Saturday, Jan. 4, 2020 8:00 AM - 10:00 AM (PDT)

Manchester Grand Hyatt, Seaport H
Hosted By: American Finance Association
  • Chair: Laura Veldkamp, Columbia University

Information, Participation, and Passive Investing

George Malikov
,
University of Michigan

Abstract

I utilize a noisy rational expectations framework to investigate the impact of information acquisition and participation costs on the equilibrium level of passive investing and price informativeness. Passive share exhibits a hump-shaped relationship in stock-picking information costs and is increasing in the information cost of the aggregate asset. A greater cost to participate in stock-picking (i.e. investing in long-short portfolios) also leads to a higher passive share. Price informativeness is decreasing in both information and participation costs. The equilibrium level of passive investing is driven by the interplay between strategic substitutability in information acquisition and strategic substitutability in stock-picking participation.

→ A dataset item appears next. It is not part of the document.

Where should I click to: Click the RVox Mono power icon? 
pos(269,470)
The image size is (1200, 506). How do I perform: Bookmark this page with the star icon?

Information Cascade and Threshold Implementation

Lin William Cong
,
University of Chicago
Yizhou Xiao
,
Chinese University of Hong Kong

Abstract

Economic activities such as crowdfunding often involve sequential interactions, observational learning, and project implementation contingent on achieving certain thresholds of support. We incorporate endogenous all-or-nothing thresholds in a classic model of information cascade. We find that early supporters tap the wisdom of a later "gate-keeper" and effectively delegate their decisions, leading to uni-directional cascades and preventing agents' herding on rejections. Consequently, entrepreneurs or project proposers can charge supporters higher fees, and proposal feasibility, project selection, and information production all improve, even when agents have the option to wait. Novel to the literature, equilibrium outcomes depend on the crowd size, and in the limit, efficient project implementation and full information aggregation ensue.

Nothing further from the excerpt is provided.